3. The pharmaceutical composition according to claim 1, characterized in that the N-glycosylation site of asparagine 83 includes the following: - A fucosylated bibranched structure having one and two sialic acid residues, wherein this structure accounts for 8-12% of the total glycan; - A fucosylated tribranched structure having 1, 2, and 3 sialic acid residues, wherein this structure accounts for 17-21% of the total glycan; - A fucosylated tetrabranched structure having 1 to 4 sialic acid residues, wherein this structure accounts for 27 to 31% of the total glycan; and - A fucosylated tetrabranched structure having N-acetyllactosamine type 1 and 2 having 1 to 4 sialic acid residues, wherein this structure accounts for 38 to 42% of the total glycans.

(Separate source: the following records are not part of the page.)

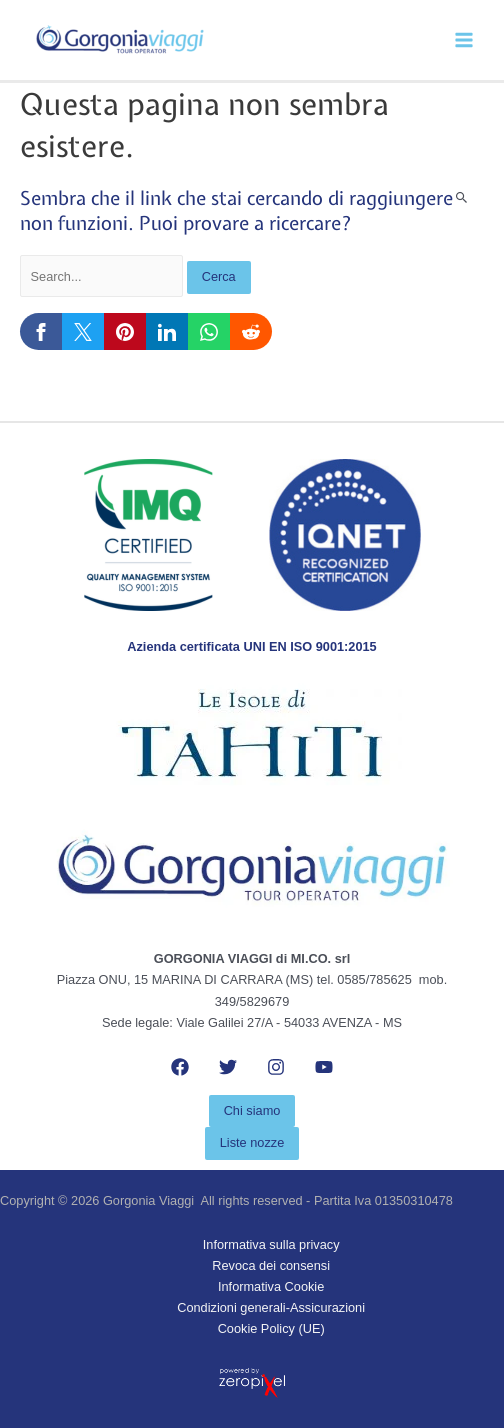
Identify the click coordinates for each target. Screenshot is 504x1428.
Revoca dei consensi (271, 1265)
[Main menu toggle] (464, 40)
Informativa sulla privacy (271, 1244)
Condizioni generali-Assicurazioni (271, 1307)
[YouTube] (324, 1067)
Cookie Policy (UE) (271, 1328)
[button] (252, 1111)
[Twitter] (228, 1067)
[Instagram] (276, 1067)
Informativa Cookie (271, 1286)
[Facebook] (180, 1067)
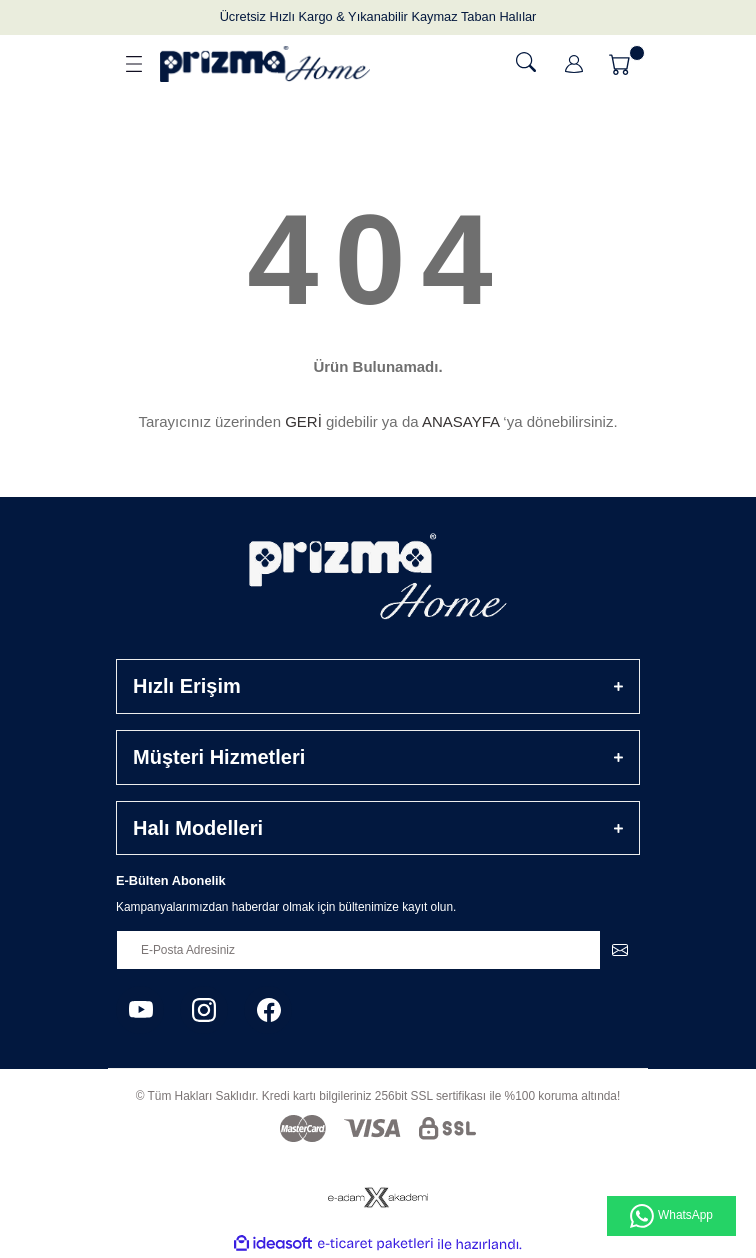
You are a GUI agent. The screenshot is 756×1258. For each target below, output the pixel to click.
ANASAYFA (460, 421)
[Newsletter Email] (378, 950)
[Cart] (622, 64)
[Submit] (620, 950)
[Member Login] (574, 64)
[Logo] (265, 64)
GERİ (303, 421)
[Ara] (526, 62)
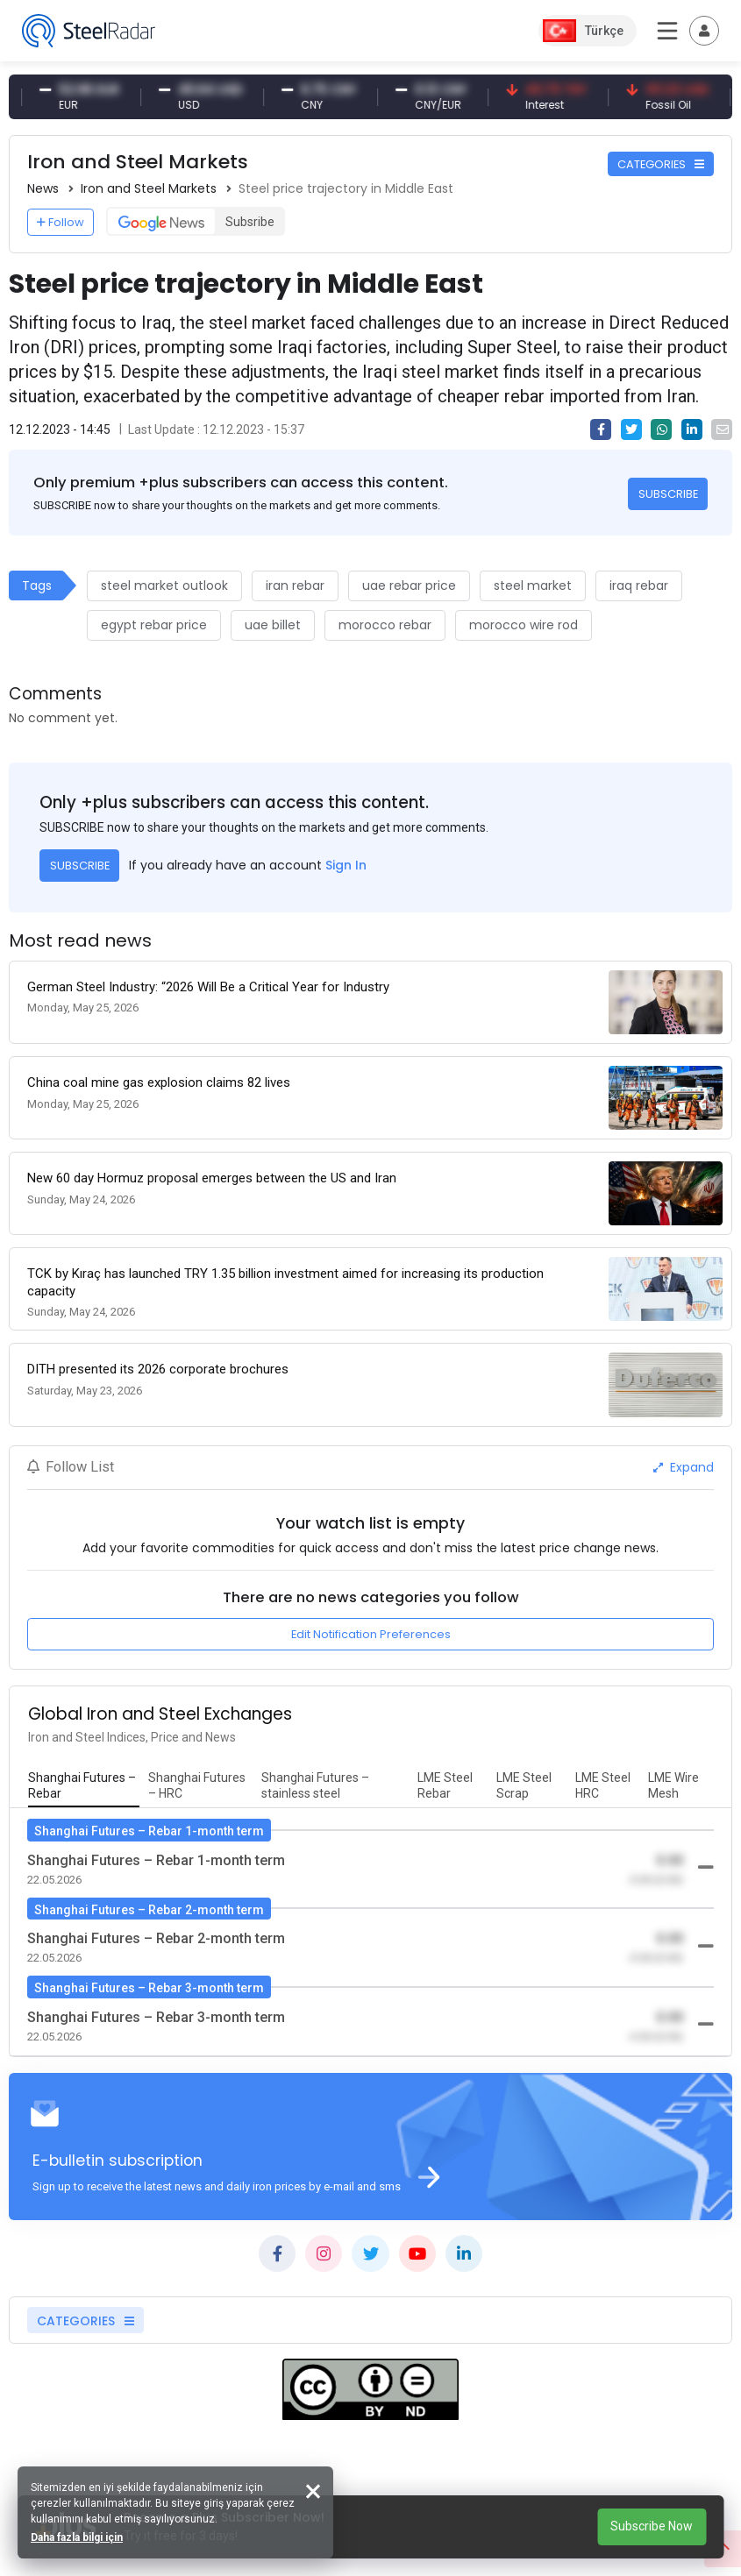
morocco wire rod (523, 625)
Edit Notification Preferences (371, 1634)
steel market (533, 585)
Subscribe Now (651, 2526)
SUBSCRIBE (668, 494)
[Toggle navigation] (704, 31)
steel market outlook (164, 585)
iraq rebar (638, 585)
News (43, 188)
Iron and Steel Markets (149, 188)
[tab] (83, 1786)
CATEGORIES (660, 164)
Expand (683, 1467)
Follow (60, 222)
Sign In (346, 865)
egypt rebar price (154, 625)
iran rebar (295, 585)
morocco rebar (384, 625)
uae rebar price (409, 585)
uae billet (273, 625)
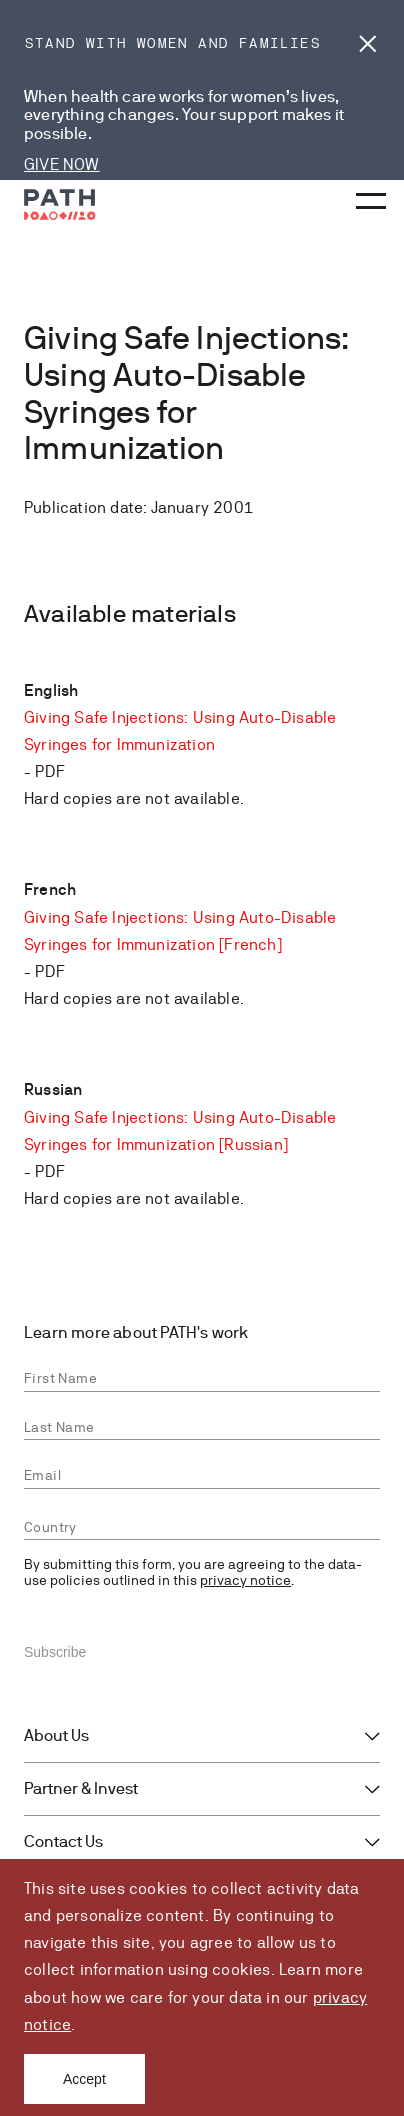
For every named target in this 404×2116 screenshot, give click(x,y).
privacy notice (245, 1580)
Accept (84, 2079)
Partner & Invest (81, 1789)
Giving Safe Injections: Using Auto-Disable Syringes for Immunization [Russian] (180, 1131)
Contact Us (63, 1842)
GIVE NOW (62, 164)
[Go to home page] (60, 204)
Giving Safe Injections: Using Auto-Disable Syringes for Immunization (180, 731)
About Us (56, 1736)
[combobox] (202, 1527)
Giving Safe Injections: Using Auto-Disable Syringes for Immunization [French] (180, 931)
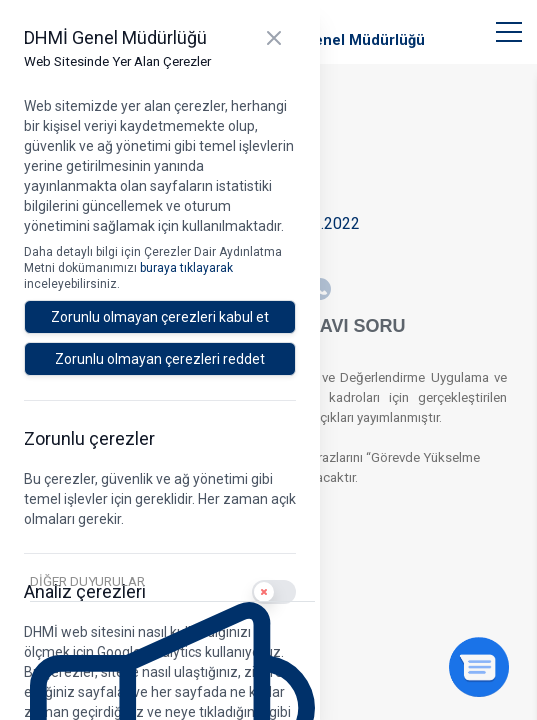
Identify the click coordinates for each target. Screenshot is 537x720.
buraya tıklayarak (186, 268)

4. The pharmaceutical composition according to claim 1, characterized in that the pharmaceutically acceptable excipients include a bioadhesive polymer and a protein stabilizer.
5. Bioadhesive polymers, - Hydroxymethylcellulose, - Hydroxypropylcellulose, - Methylcellulose, and The pharmaceutical composition according to claim 4, characterized by being selected from the group consisting of the following.
6. Protein stabilizers, - L-tryptophan, -L-leucine, -L-arginine hydrochloride, and -L-histidine hydrochloride, The pharmaceutical composition according to claim 4, characterized by being selected from the group consisting of the following.
7. The pharmaceutical composition according to claim 1, characterized in that the fermentation process for obtaining rhEPO is carried out in a protein-free culture medium supplemented with glutamine, giving a final concentration between 8 mmol / L and 12 mmol / L.
8. The pharmaceutical composition according to claim 1, characterized in that, in the purification process, a 20 mmol / L Tris 10 mmol / L HCl solution with a pH of 8 and a conductivity of 1.5 mS / cm is used as the equilibrium buffer, and a 50 mmol / L sodium acetate solution with a pH of 4.41 is used as the elution buffer.
9. A pharmaceutical composition according to any one of claims 1 to 6, for use in the treatment of dementia, stroke, Parkinson's disease, ataxia, craniocerebral injury, glaucoma, autism, neonatal hypoxia, multiple sclerosis, amyotrophic lateral sclerosis, and nerve damage induced by trauma, poisoning, or radiation.